La compétition 2019 d’un niveau exceptionnel restait encore orpheline d’un grand geste cinématographique clivant et sauvage. Mektoub my love : Intermezzo est arrivé à point nommé pour réparer cet oubli.
Cannes 2019 (compétition). À l’instar de La Grande Bouffe, Irréversible, The Brown Bunny ou Post Tenebras Lux, la projection du nouveau film d’Abdellatif Kechiche est directement entrée dans la légende des projections les plus « scandaleuses » du Festival de Cannes. Des rangées entières en fuite, des réactions épidermiques à la sortie de festivaliers outrés d’avoir « été pris en otage », « alors si c’est ça le cinéma français… », et une bataille d’Hernani sur Twitter entre les pros et les anti Intermezzo.
Très concrètement, nous sommes deux ans après le Canto Uno, à l’été 1994. La même bande est là, Toni, Ophélie, Amin, et les autres et une petite nouvelle, Marie la parisienne.
Annoncé d’une durée de 4h, le montage de Mektoub my love : Intermezzo présenté en compétition a été amputé de 30 minutes. Mais le ton a changé. Alors que Kechiche s’apesantissait sur ses personnages, leurs désirs, leurs regards, avec un goût estival sans gravité, dans Intermezzo l’élan est plus direct et obsessionnel. Après une séquence d’introduction sur la plage de vingt bonnes minutes qui nous rappelaient quelques enjeux « à la Canto Uno », la suite du film (3 heures donc) ne quittera pas la boîte de nuit (en sortant de la projection, on a croisé Abdel Kechiche qui laissait entendre qu’il trouvait la musique « un peu trop forte »), seulement ponctuée par une scène sauvage et insensée de sexe cru de plus de vingt minutes.
Kechiche n’a pas fait les choses à moitié mais avait prévenu son monde. Il ne fallait pas s’attendre au Canto Due (qui viendra « formellement plus proche du Canto Uno »).

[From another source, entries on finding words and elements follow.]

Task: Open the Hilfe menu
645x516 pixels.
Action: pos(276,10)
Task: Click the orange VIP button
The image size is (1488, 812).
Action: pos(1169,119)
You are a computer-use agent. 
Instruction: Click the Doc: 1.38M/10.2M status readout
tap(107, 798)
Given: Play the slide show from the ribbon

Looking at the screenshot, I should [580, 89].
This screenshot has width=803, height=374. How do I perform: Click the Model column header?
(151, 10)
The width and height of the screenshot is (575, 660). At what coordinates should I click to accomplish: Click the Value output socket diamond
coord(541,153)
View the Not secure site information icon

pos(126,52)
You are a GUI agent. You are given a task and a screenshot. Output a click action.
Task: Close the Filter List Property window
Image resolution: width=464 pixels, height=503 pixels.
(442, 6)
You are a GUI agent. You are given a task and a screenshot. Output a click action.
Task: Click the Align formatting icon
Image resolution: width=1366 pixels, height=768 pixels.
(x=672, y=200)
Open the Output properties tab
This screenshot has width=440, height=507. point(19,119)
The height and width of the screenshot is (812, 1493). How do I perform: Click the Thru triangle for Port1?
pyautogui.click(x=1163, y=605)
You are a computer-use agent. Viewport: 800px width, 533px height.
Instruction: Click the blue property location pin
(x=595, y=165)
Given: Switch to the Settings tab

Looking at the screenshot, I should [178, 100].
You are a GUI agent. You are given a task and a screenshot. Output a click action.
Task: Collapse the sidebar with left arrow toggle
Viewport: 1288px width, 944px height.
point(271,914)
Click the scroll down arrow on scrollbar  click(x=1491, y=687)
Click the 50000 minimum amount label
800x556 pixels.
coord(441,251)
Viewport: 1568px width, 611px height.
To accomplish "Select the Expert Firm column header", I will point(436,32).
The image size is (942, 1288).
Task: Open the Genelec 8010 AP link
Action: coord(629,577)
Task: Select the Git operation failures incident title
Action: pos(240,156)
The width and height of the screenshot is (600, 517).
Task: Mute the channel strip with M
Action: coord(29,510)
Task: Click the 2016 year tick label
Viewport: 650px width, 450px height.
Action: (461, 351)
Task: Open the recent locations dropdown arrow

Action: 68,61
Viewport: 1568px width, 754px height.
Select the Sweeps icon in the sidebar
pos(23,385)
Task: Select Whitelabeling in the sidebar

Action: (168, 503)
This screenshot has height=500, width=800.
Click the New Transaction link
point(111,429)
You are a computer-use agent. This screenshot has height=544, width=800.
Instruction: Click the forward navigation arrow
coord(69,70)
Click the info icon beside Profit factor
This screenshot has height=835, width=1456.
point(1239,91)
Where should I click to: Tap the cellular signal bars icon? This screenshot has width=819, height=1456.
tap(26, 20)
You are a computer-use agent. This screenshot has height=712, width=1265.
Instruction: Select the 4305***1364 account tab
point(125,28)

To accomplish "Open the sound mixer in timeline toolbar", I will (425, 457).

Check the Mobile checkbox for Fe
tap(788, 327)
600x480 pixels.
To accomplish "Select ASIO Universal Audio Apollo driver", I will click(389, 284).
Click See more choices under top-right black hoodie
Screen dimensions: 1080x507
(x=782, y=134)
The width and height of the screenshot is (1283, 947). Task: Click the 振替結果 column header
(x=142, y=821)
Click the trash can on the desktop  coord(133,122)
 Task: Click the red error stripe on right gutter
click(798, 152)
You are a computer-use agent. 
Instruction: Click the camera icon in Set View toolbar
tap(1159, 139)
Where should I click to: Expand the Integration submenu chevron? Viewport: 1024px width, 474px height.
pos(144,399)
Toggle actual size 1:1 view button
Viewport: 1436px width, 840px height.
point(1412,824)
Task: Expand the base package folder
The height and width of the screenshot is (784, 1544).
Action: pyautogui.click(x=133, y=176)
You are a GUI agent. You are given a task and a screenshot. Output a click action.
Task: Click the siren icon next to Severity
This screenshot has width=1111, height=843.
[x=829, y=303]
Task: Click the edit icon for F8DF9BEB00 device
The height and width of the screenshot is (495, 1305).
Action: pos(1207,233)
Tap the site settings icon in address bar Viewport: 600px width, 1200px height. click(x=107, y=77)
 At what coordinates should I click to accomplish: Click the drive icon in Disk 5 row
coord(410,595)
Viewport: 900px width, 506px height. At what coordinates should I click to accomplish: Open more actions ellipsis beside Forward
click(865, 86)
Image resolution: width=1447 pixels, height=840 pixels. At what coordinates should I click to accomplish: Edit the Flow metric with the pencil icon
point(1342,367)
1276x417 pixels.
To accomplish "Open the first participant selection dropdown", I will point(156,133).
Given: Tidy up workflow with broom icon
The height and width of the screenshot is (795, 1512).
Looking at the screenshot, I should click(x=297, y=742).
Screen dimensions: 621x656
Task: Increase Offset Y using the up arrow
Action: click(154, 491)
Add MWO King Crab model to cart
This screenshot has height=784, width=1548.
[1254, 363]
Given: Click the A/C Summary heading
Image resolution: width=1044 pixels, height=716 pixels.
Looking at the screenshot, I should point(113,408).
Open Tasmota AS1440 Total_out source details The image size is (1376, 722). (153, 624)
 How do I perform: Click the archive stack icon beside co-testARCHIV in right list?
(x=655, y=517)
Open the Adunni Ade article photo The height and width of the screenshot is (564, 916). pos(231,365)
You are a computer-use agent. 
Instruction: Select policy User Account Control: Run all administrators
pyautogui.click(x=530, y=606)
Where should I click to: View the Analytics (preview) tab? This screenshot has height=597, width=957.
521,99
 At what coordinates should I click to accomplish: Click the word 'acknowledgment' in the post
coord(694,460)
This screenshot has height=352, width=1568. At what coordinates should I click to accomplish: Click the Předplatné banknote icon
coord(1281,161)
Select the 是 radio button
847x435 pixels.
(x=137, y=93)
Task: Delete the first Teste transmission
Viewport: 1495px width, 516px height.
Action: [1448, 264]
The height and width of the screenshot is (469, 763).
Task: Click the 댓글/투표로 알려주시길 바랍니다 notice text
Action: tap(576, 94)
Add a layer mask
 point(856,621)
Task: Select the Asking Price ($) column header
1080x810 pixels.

Avec cet Intermezzo, Kechiche a fait le choix d’un « intermède libre », une expérience de cinéma hallucinatoire, histoire de sanctifier les corps dans un ballet de sens, de sueurs et de désirs ininterrompu jusqu’à épuisement. Un tourbillon gestuel, sonore et charnel qui n’a peur de rien ni personne. Les hommes sont couards, basiques, sans reliefs alors que les personnages de femmes sont glorifiées, regardées, désirées, et tellement belles.
Cette fascination à l’extrême pour ses actrices (elles sont véritablement sensationnelles à commencer par Ophélie Bau) mêlée de fétichisme de « derrières » les fagots, Kechiche a bon dos en conférence de presse de faire le parallèle avec les statues parisiennes « je filme les fesses en contre-plongée comme je peux voir dans la même perspective les corps des statues dans les rues de Paris », clive(ra) une grande partie des spectateurs, au mieux mal à l’aise au pire dans un état de rejet et de dégoût épidermique.
Alors oui le film ne sera certainement pas au palmarès. Alors oui le film ne sortira certainement jamais en l’état dans les salles. On se demande même si l’opiniâtreté jusque-boutiste de Kechiche ne va pas lui empêcher de retrouver les moyens de continuer à filmer cette « Comédie humaine » sétoise. De point de vue tout personnel, c’est pour ce genre d’oeuvre au-delà de la normale que l’on fait le déplacement à Cannes, celle qui démontre à quel point les cinéastes ont encore la capacité d’amener le cinéma dans des contrées encore inexplorées.